Reproduce the entries between the lines holding "You are a computer-use agent. The image" and "pyautogui.click(x=427, y=205)", inclusive, swapping "GUI agent" for "desktop assistant" and leaving everything else unchanged.

(Word and element pointing entries)

____________________

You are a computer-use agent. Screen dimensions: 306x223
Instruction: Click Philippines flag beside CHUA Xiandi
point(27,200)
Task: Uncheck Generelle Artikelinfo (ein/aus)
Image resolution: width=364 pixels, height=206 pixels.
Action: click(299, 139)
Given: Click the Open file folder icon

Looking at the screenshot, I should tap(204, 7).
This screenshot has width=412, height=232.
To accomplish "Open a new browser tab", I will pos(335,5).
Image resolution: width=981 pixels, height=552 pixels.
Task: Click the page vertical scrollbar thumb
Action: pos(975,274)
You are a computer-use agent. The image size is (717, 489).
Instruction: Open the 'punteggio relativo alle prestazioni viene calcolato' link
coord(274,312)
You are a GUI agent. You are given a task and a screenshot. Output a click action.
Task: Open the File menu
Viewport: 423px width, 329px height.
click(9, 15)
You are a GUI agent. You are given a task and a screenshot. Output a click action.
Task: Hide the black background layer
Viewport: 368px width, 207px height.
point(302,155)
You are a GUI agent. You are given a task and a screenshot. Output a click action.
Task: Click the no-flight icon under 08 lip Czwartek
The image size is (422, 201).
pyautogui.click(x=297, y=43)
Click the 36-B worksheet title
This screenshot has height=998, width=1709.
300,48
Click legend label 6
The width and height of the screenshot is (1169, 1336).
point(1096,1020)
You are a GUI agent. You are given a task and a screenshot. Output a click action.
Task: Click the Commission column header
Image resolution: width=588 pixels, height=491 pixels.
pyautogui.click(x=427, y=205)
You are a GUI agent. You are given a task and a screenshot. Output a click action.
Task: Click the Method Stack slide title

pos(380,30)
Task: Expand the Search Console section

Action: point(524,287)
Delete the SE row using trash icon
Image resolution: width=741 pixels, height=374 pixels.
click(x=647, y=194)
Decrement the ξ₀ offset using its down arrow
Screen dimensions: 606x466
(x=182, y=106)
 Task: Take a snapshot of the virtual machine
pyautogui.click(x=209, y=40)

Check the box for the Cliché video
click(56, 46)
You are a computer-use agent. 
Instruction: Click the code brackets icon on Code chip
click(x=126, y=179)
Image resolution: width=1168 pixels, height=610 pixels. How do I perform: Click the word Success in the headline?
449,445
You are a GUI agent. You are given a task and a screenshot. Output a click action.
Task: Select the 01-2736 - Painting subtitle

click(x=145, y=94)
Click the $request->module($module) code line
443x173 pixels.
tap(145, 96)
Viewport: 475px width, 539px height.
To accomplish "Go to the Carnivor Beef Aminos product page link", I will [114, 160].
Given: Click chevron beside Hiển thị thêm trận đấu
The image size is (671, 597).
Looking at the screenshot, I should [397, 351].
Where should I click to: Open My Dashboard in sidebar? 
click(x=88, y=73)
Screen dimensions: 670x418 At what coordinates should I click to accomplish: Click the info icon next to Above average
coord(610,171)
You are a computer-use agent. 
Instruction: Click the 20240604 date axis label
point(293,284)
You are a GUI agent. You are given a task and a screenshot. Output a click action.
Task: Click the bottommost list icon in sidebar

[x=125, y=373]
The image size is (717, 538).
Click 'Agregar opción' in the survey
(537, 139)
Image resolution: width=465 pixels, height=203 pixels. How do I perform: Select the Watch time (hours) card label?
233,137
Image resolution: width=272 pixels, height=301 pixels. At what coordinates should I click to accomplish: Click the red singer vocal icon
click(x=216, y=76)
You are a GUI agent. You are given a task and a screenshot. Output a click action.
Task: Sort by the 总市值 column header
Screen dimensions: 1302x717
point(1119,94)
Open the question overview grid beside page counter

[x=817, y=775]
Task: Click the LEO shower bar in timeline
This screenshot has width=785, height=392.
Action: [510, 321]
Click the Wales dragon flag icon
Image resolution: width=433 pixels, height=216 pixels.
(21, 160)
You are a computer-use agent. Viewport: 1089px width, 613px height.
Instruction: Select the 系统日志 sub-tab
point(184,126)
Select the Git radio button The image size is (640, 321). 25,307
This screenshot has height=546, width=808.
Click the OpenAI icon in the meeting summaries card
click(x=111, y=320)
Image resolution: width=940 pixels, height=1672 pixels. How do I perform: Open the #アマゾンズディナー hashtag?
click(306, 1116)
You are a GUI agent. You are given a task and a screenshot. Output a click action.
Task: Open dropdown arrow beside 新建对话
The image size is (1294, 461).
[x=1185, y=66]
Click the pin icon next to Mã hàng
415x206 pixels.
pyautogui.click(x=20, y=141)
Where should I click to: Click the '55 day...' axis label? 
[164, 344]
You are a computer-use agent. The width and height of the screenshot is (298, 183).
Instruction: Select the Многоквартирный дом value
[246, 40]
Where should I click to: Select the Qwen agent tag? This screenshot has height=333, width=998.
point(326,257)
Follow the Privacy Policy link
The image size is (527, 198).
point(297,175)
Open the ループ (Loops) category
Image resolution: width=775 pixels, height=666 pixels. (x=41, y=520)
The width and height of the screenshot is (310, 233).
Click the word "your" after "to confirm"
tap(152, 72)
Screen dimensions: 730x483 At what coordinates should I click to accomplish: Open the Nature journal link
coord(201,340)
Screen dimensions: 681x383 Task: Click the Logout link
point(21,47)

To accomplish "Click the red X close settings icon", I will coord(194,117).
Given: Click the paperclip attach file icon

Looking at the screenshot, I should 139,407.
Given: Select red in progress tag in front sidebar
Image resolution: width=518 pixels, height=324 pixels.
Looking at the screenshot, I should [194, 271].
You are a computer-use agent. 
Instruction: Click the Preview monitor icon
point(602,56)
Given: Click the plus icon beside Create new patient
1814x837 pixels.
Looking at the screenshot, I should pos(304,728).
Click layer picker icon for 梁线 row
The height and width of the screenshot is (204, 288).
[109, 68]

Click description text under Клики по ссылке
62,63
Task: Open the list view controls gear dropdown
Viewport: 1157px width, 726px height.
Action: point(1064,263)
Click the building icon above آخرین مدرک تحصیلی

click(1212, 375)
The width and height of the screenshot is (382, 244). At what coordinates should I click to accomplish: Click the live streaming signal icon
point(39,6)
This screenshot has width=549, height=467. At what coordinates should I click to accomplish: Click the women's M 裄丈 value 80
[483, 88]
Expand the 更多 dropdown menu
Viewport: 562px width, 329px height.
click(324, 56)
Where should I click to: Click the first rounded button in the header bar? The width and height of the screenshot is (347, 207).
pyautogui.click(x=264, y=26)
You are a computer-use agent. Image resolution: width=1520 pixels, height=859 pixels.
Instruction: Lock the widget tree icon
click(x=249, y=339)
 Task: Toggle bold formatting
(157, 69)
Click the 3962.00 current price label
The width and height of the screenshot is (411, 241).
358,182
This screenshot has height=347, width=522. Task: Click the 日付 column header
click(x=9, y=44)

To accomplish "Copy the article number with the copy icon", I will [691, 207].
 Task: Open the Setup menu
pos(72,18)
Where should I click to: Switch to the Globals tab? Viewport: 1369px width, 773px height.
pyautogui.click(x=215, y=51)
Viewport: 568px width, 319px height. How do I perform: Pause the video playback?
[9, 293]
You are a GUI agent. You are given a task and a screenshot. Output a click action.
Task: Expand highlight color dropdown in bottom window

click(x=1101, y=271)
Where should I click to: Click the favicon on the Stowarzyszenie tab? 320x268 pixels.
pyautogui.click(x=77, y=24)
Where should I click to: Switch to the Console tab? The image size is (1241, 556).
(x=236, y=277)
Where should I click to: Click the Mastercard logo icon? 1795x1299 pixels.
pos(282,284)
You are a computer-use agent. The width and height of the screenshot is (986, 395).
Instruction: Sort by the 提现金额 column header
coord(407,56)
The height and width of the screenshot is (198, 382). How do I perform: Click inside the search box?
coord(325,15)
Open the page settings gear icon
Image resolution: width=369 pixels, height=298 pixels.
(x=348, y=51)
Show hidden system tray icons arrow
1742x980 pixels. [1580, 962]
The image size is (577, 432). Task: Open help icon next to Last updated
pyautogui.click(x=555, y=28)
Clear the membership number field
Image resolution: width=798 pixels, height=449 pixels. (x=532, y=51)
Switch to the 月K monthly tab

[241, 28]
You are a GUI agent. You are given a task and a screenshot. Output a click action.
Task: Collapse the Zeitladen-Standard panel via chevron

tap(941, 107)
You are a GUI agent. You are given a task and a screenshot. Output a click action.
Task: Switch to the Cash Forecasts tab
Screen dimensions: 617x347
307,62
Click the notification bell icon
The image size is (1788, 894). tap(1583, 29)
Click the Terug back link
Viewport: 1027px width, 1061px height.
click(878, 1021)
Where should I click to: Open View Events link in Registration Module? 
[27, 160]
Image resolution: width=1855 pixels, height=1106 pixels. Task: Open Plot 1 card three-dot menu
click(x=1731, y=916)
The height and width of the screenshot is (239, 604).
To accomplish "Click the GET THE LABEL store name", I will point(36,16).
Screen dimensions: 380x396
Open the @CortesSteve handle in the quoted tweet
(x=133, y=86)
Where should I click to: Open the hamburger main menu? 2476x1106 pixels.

____________________

Task solution:
You are a computer-use agent. The image size is (717, 489).
Instruction: Open the 'punteggio relativo alle prestazioni viene calcolato' link
coord(274,312)
You are a desktop assistant. You are given a task and a screenshot. Output a click action.
Task: Open the File menu
Viewport: 423px width, 329px height.
click(9, 15)
You are a desktop assistant. You are given a task and a screenshot. Output a click action.
Task: Hide the black background layer
Viewport: 368px width, 207px height.
point(302,155)
You are a desktop assistant. You are given a task and a screenshot. Output a click action.
Task: Click the no-flight icon under 08 lip Czwartek
The image size is (422, 201).
pyautogui.click(x=297, y=43)
Click the 36-B worksheet title
This screenshot has height=998, width=1709.
300,48
Click legend label 6
The width and height of the screenshot is (1169, 1336).
point(1096,1020)
You are a desktop assistant. You are given a task and a screenshot. Output a click action.
Task: Click the Commission column header
Image resolution: width=588 pixels, height=491 pixels.
pyautogui.click(x=427, y=205)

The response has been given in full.